Yerden moved home to Redfield in 1981 and took a job at Bristol Laboratories in Syracuse. The following year, he left his job at Bristol and decided to spend his time selling the incubator oxygen controller he had created. For the next 19 years, Yerden ran Reming Bioinstruments as a one-man shop and developed many additional tools for leading cell scientists. In 2000, he started to realize that the entire cell industry would eventually need these tools, once the industry focused on the need for quality. At the same time, the demand for cells and the value of these cells, especially human cells, started to skyrocket. “A discussion in 2001 with an insurance salesman, who was trying to sell me disability and life insurance, got me thinking about my mortality,” intones Yerden. “How sustainable was a one-man operation? Accepting the challenge to grow, I at first expanded the company to five employees. Over the past 15 years, patiently building a foundation for growth, we are now a team of 50 and almost ready to continue our growth.”
BioSpherix is serving a market that is growing rapidly. The U.S. by itself currently has more than 8,000 biotechnology companies. In the past decade, the number of drug approvals by the FDA has risen steadily. According to the IMS Institute of Healthcare Informatics, the global pharmaceutical industry is expected to continue its growth at a 5-percent to 8-percent annual rate.
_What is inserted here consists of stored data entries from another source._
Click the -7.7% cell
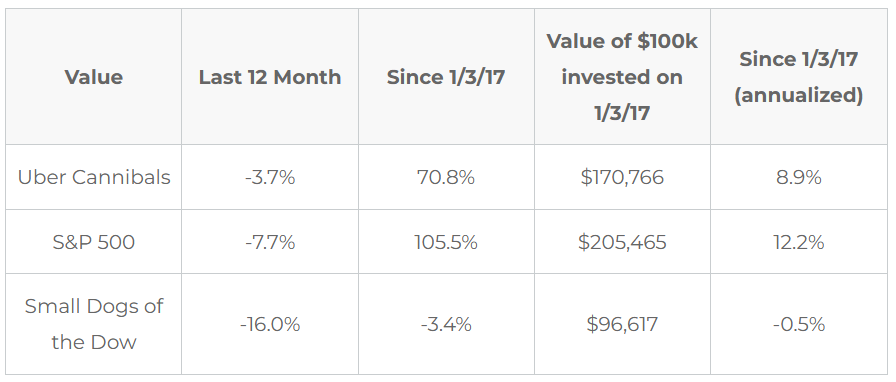This screenshot has width=896, height=382. (270, 241)
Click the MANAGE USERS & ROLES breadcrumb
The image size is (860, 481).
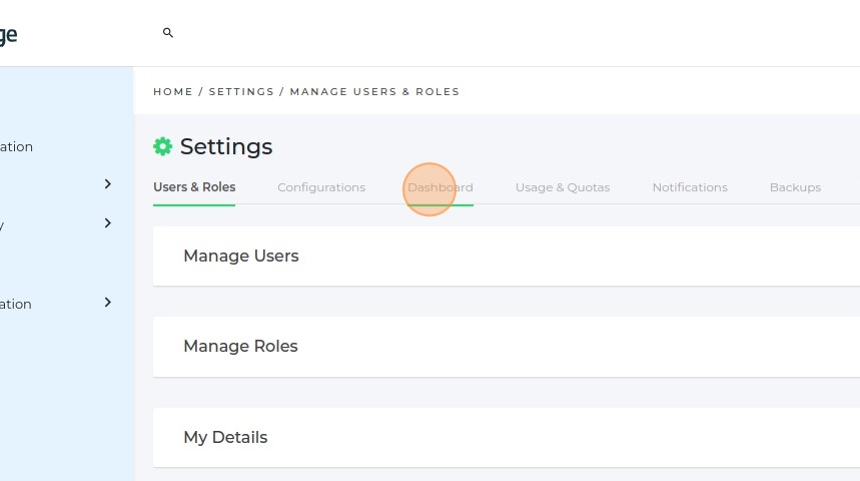[374, 92]
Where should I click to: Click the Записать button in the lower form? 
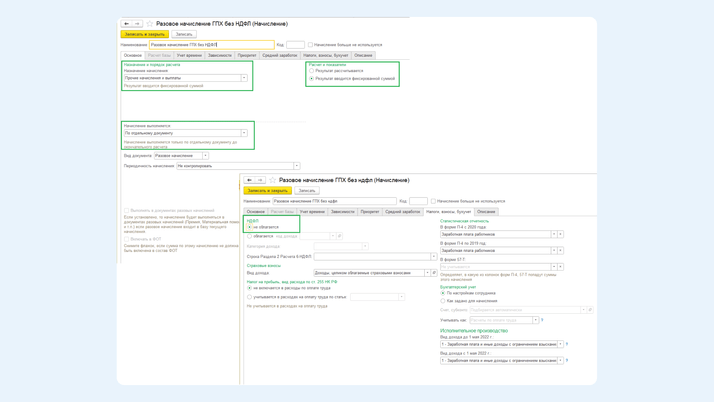(x=307, y=190)
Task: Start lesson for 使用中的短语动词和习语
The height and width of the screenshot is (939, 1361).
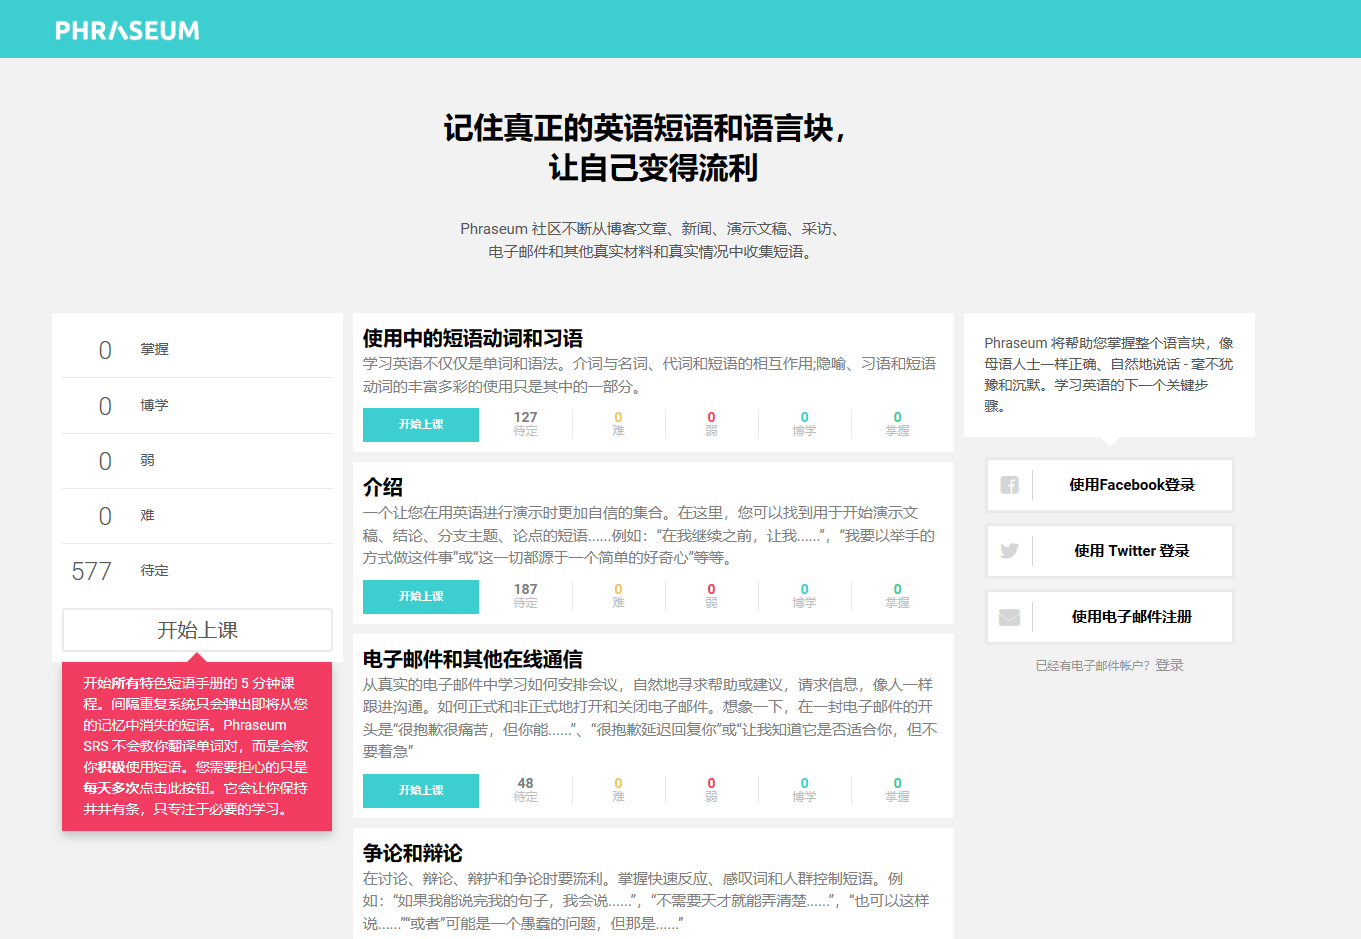Action: tap(420, 424)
In the decade between 2002 and 2012, the biologics market, which accounts for 11 percent of total drug sales, nearly quadrupled to $169 billion. And cells are considered the next big thing in health care. Already, more than 4,000 active, cell-therapy clinical trials are in progress. Reports of break-through cures have both government and big pharma finally investing billions in cell therapies. With pharmaceuticals and biologics driving the market growth, bio-safety testing using cells is also becoming big business. According to a Mordor Intelligence industry report, the biological, safety testing market is growing at an annual compounded rate of 12.23 percent, prodded by innovations in the biotechnology industry, drug developments, and government regulations. The report also notes that North America is the global leader in biological safety testing with a 37.5-percent market share.
“We are on the edge of a huge opportunity,” opines Yerden. “To compete in this marketplace, we need capital, two complete management teams, and now more visibility in the marketplace. I believe that BioSpherix is the leader bringing the first and only total-quality approach to the cell industry with our Cytocentric product line. We are poised for substantial growth, and our reorganization is the key to advancing that growth.”